# WHAT YOU HAVE TO DO
Give back, word for word, only the lines from the opening of the records through the one with "This screenshot has width=1568, height=680.". Pictures stay out.

[Stored data entries]
******************************

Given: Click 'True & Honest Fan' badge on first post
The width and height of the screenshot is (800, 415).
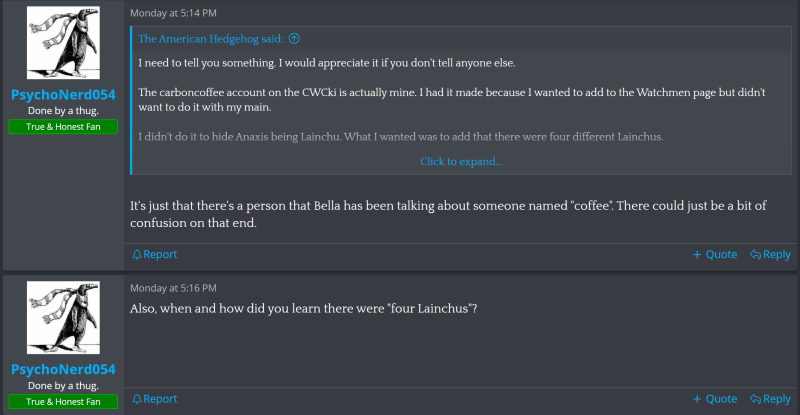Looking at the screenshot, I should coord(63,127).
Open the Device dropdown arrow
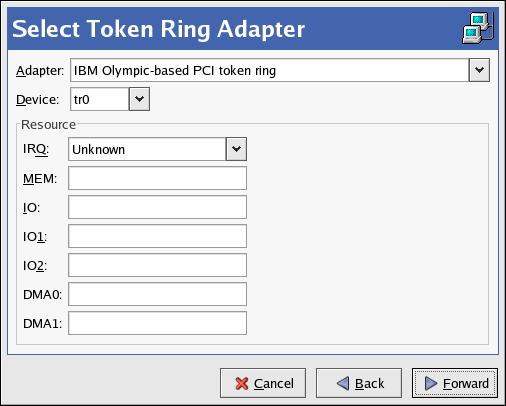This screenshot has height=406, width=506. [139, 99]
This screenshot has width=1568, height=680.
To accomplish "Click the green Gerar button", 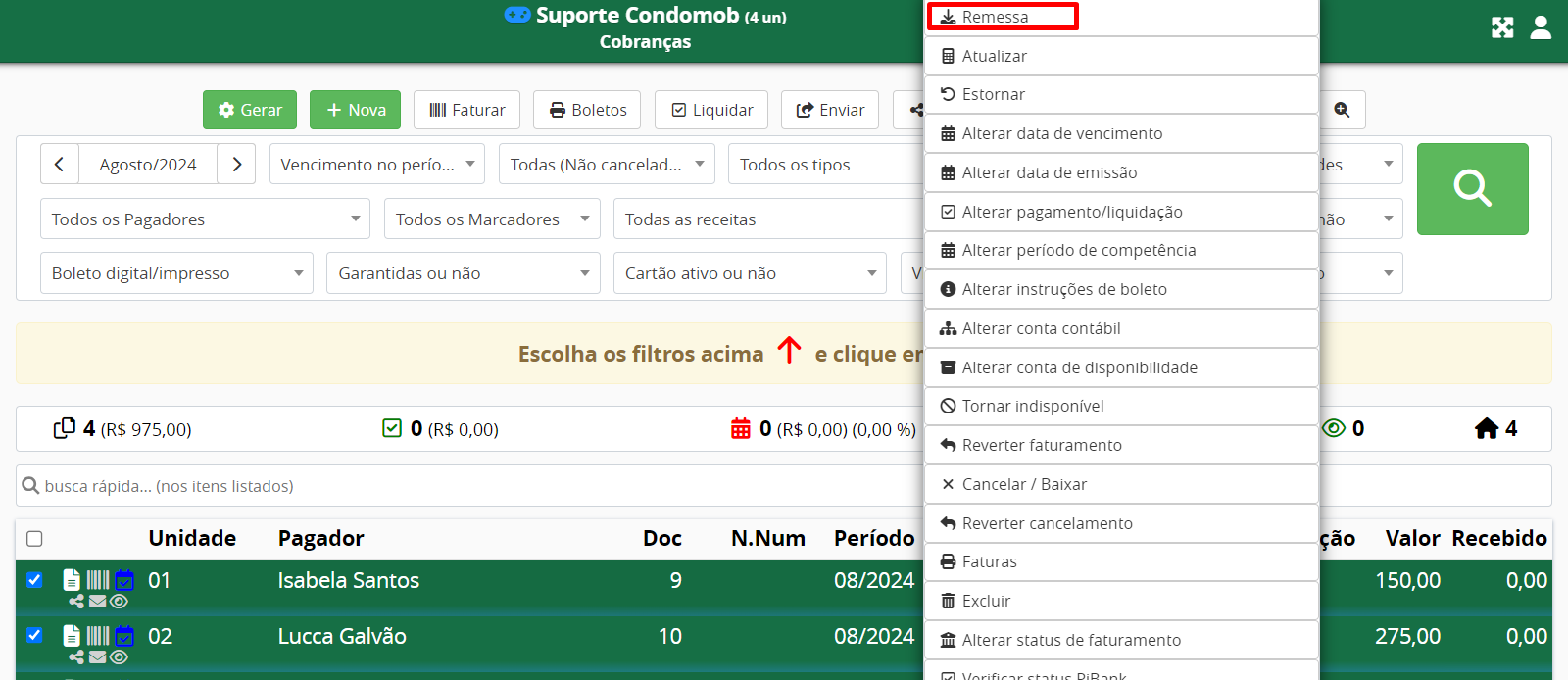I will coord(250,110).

******************************

# REPLY TO THE EXERCISE
Given: Click 'True & Honest Fan' badge on first post
The width and height of the screenshot is (800, 415).
Looking at the screenshot, I should coord(63,127).
Open the Device dropdown arrow
This screenshot has height=406, width=506. [139, 99]
This screenshot has width=1568, height=680.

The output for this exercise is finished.